Ora, come riferito in precedenza, un autorevole economista statunitense considera un errore il tetto che delimita il predetto vincolo generalizzato per tutti i paesi dell’Unione Europea, poiché ognuno può avere distinte esigenze. La prova provata sono il caso Grecia e quello portoghese sui quali non mi intratterrò in questa sede, rinviando, per il primo, a quanto ho scritto nel passato.
Ritengo, quindi, di autoassolvermi rispetto all’idea di aver teorizzato utopie, in quanto la situazione attuale dimostra che avevo colto i problemi ed indicato possibili soluzioni.
Vengo ora al mio appello al “non partito” affinché diventi autenticamente protagonista prima che sia troppo tardi.

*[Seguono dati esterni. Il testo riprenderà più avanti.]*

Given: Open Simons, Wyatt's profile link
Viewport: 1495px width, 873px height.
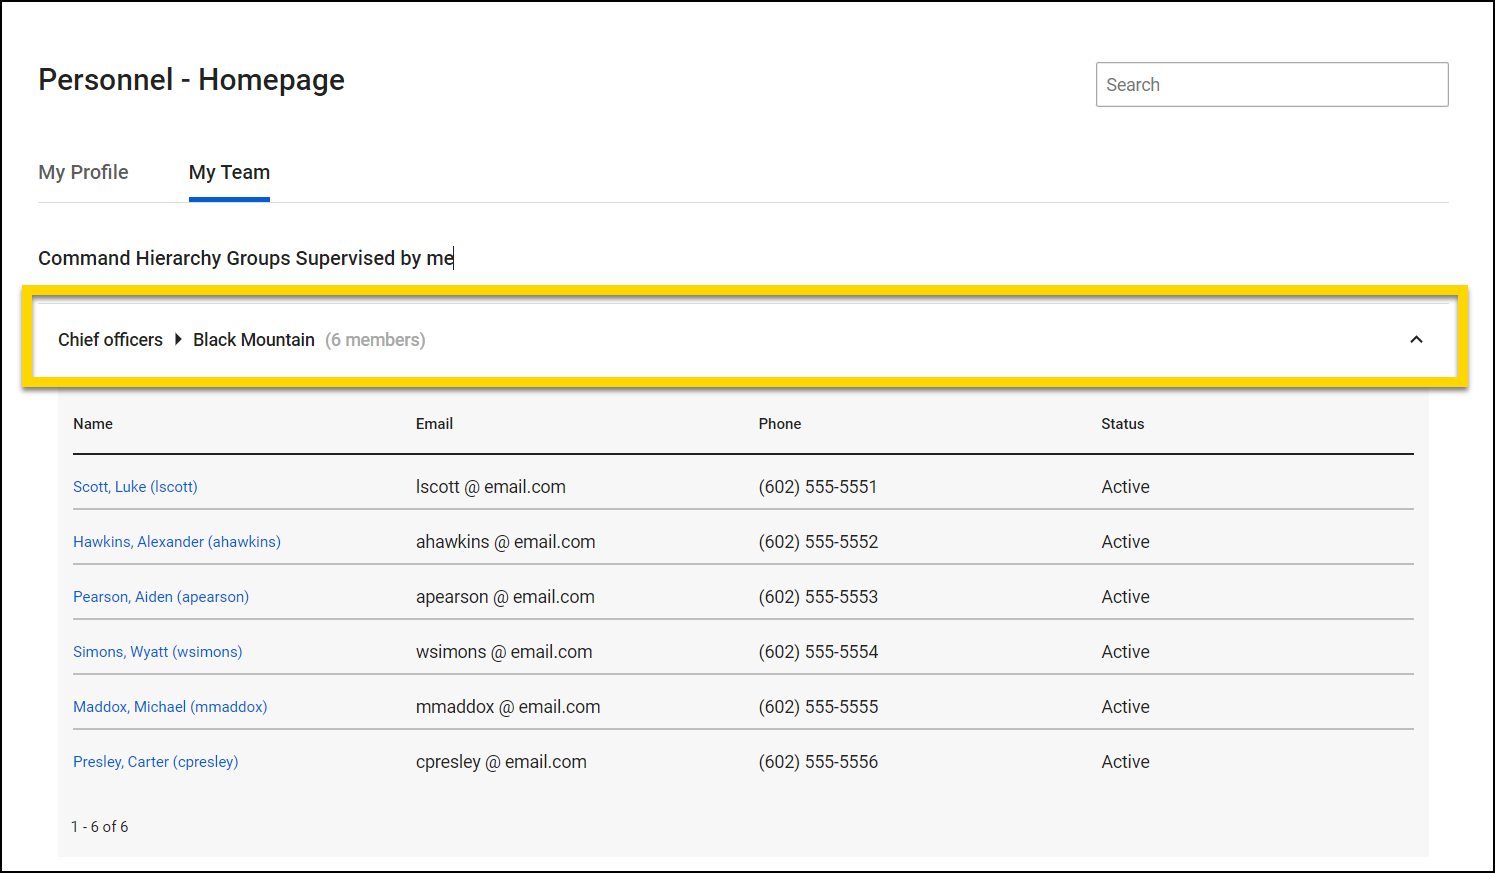Looking at the screenshot, I should click(x=157, y=651).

Voglio riferirmi, ora, all’appello al voto, «nessuno si chiami fuori», del Presidente della Repubblica riportato con enfasi dalla stampa nazionale.
Va considerato, in proposito, che, chi è disgustato dall’offerta dei partiti che chiedono il voto non può fare altro che astenersi o, comunque, mettere nell’urna una scheda bianca o, annullata. Solo in teoria, infatti, si potrebbe immaginare un’alternativa ai soliti noti che tanto male hanno fatto e potranno ancora fare al Paese, come si evince chiaramente dai loro cosiddetti programmi che, di fatto, sono spot, spesso irresponsabili, di tipo meramente elettoralistico.
Non ci sono più, come ho ricordato nella mia riflessione n.29 del 15 novembre 2017, le condizioni per “turarsi il naso” come invitava a fare Idro Montanelli, né è accettabile l’indicazione di preferenza come male minore cui ha recentemente fatto riferimento Eugenio Scalfari.
L’idea che il «non partito» si impegni facendo arrivare tutto il suo peso con un programma serio e, perciò, convincente è, a mio parere, risolutivo, ma si è in ritardo per la prossima chiamata alle urne, che vedrà, come accaduto recentemente nelle elezioni siciliane ed in altre locali, gioire vincitori i quali, di fatto, esprimeranno minoranze rispetto al corpo elettorale.